**STATED PROBLEM**.
Answer these questions using the text on the Schwarz-Pick theorem below.
1. What condition does the text say is missing for the Schwarz lemma to apply?
2. Which two points does the map interchange?
3. What is the only possible solution for f(z)?

You cannot use the Schwarz lemma, since you do not have $f(0)=0$. But there is a generalization of this result called the Schwarz-Pick theorem, which is valid for any holomorphic map from $D$ to $D$. The Schwarz-Pick theorem supplies you with the inequality ${|f'(z)|\over 1-|f(z)|^2}\leq {1\over 1-|z|^2}$, and when you use this on the two points in the problem you get that (3) is true.

In fact, even more can be said about $f(z)$! Since the two points $0$ and $1\over 2$ are interchanged, the hyperbolic distance between them is preserved, and $f(z)$ has to be a Möbius transformation. A little computation shows that the only possible solution is $f(z)={2z-1 \over z-2}$, and that the inequalities on $|f'(0)|$ and $|f'({1\over 2})|$ are in fact equalities.

**SOURCE MATERIAL**.

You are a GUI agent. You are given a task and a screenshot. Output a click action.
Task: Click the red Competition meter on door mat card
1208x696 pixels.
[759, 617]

**RESULT**.
1. The condition f(0) = 0.
2. The points 0 and 1/2.
3. f(z) = (2z − 1)/(z − 2).